• _Directions for this task_
All lines from the one that contains "The width and height of the screenshot is (1709, 1008)." to the end of the data must be retyped exactly. Pictures are not retyped.

- - - - - - -

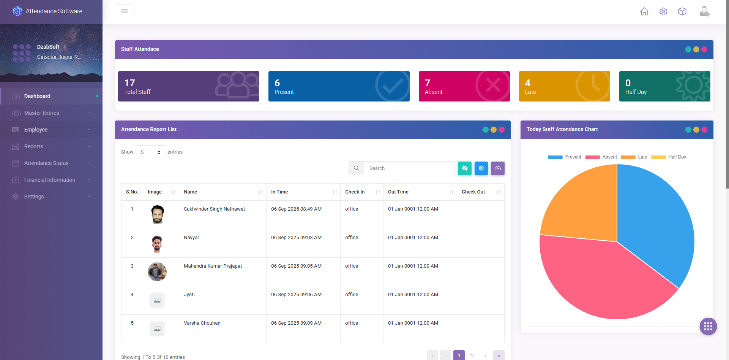Open the settings gear in top bar
This screenshot has height=360, width=729.
coord(663,11)
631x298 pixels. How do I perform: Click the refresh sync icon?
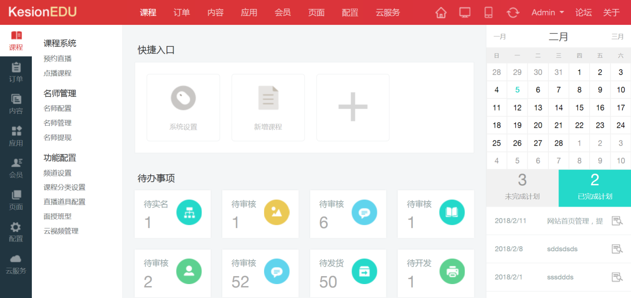513,12
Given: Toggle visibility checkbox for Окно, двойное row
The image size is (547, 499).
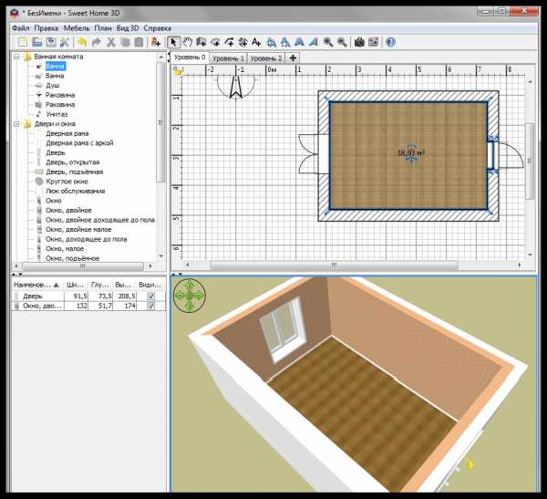Looking at the screenshot, I should pyautogui.click(x=151, y=307).
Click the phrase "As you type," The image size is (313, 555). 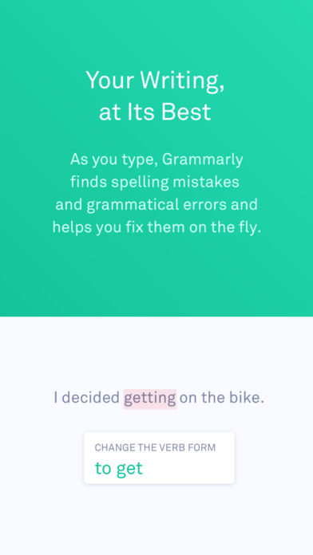tap(114, 160)
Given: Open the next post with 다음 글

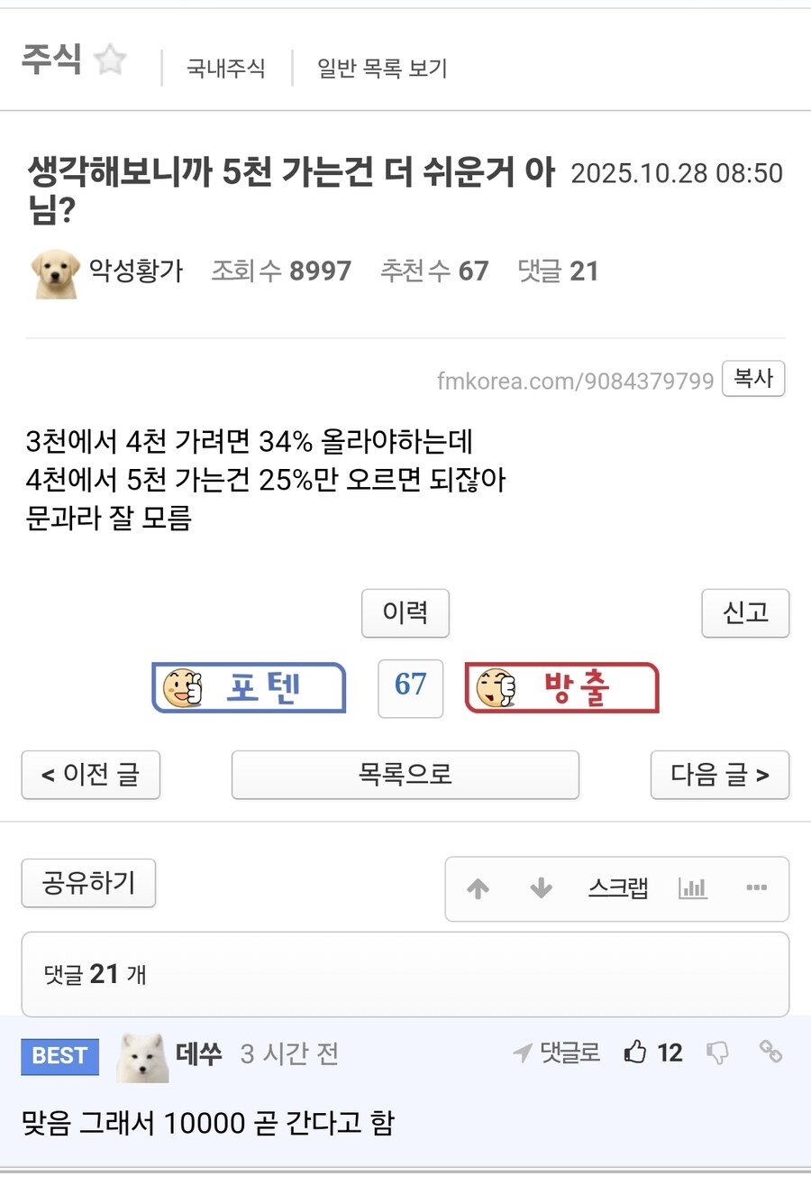Looking at the screenshot, I should (719, 775).
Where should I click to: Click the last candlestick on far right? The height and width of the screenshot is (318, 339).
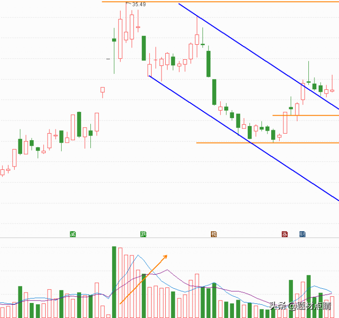(x=332, y=89)
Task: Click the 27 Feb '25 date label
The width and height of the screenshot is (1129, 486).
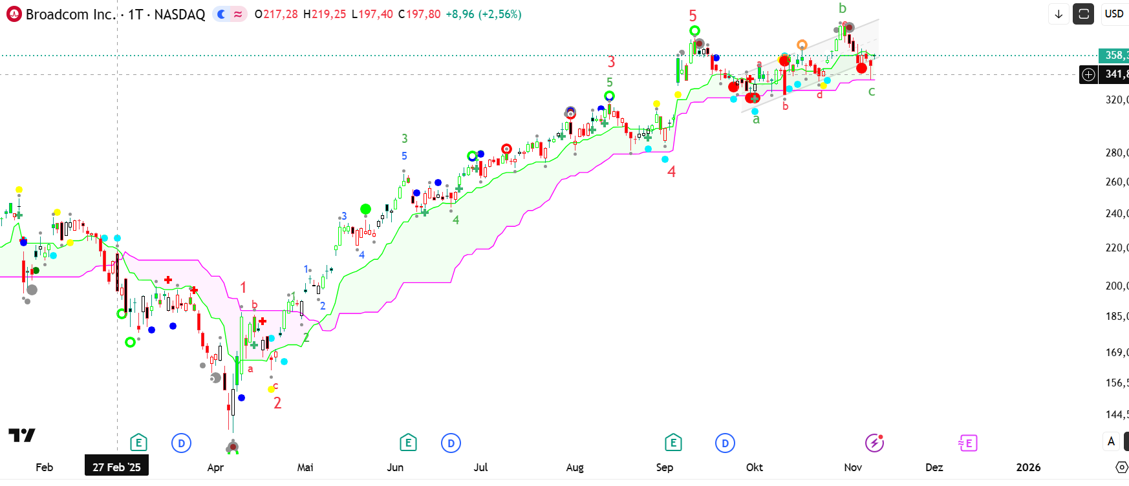Action: point(116,467)
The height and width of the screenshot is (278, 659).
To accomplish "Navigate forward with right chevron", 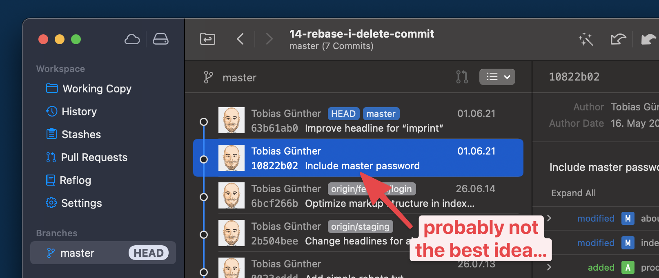I will tap(269, 39).
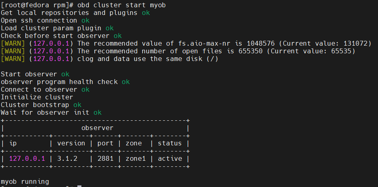Click the 'status' column header

pyautogui.click(x=170, y=143)
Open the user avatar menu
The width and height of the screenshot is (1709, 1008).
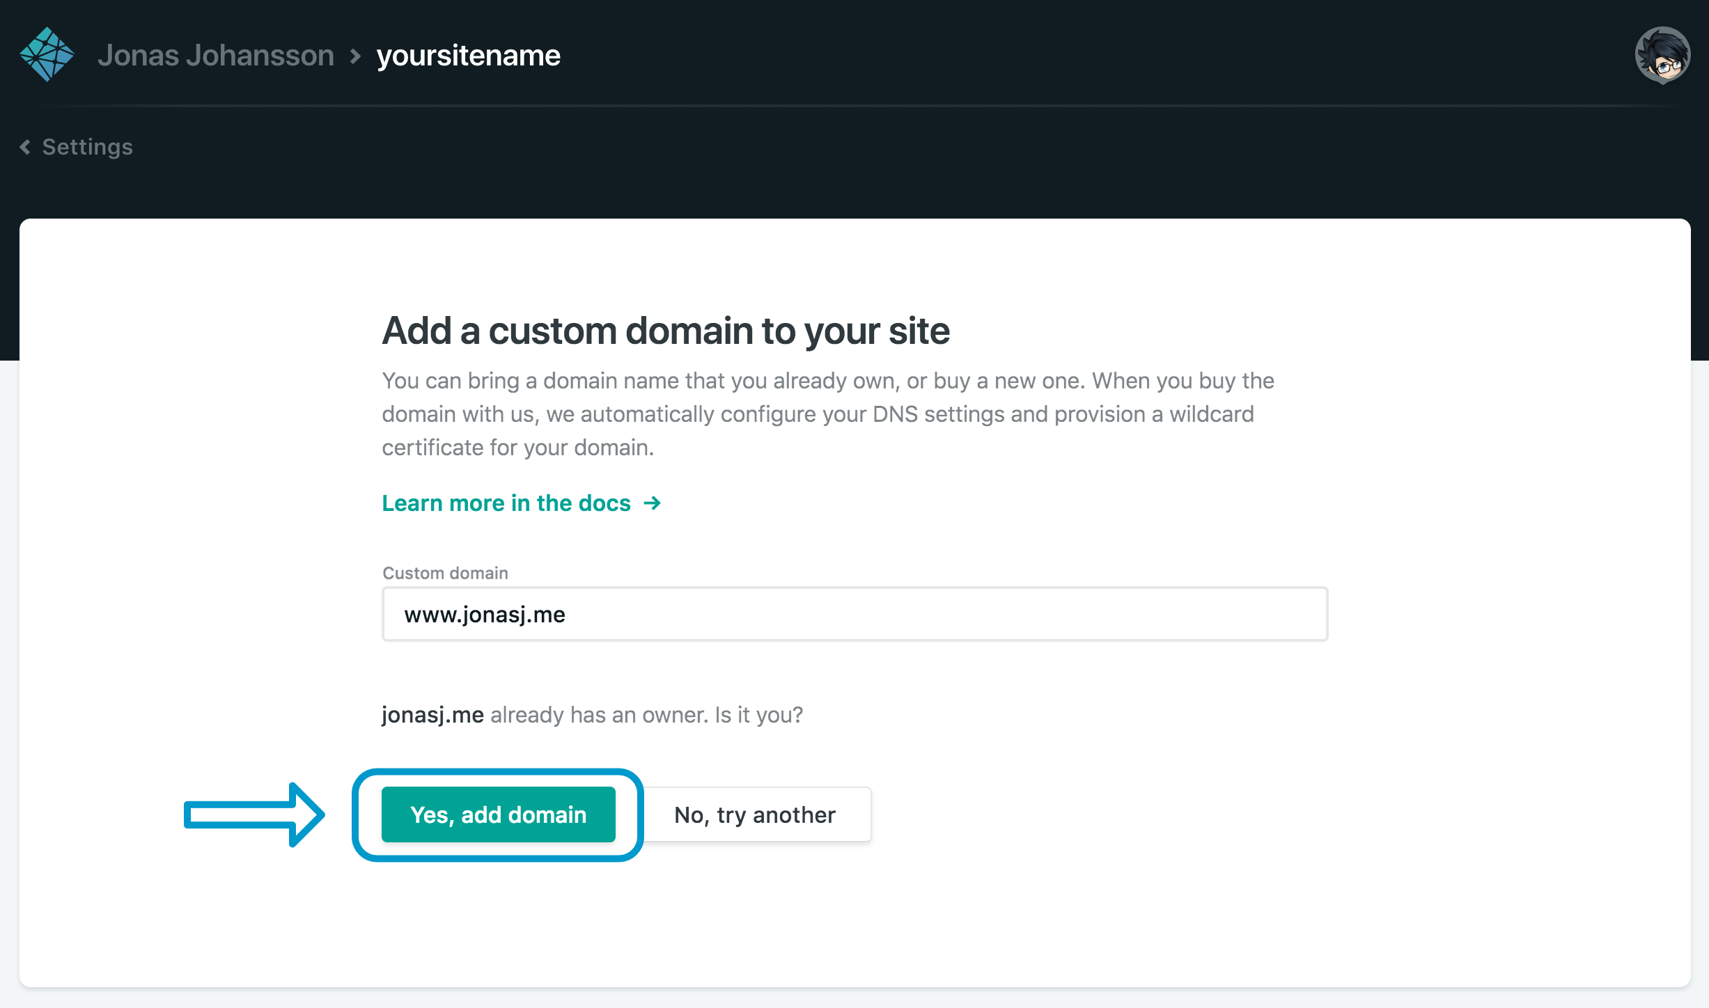1662,55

- - - - - - -

• _Answer space_
The width and height of the screenshot is (1709, 1008).
1662,55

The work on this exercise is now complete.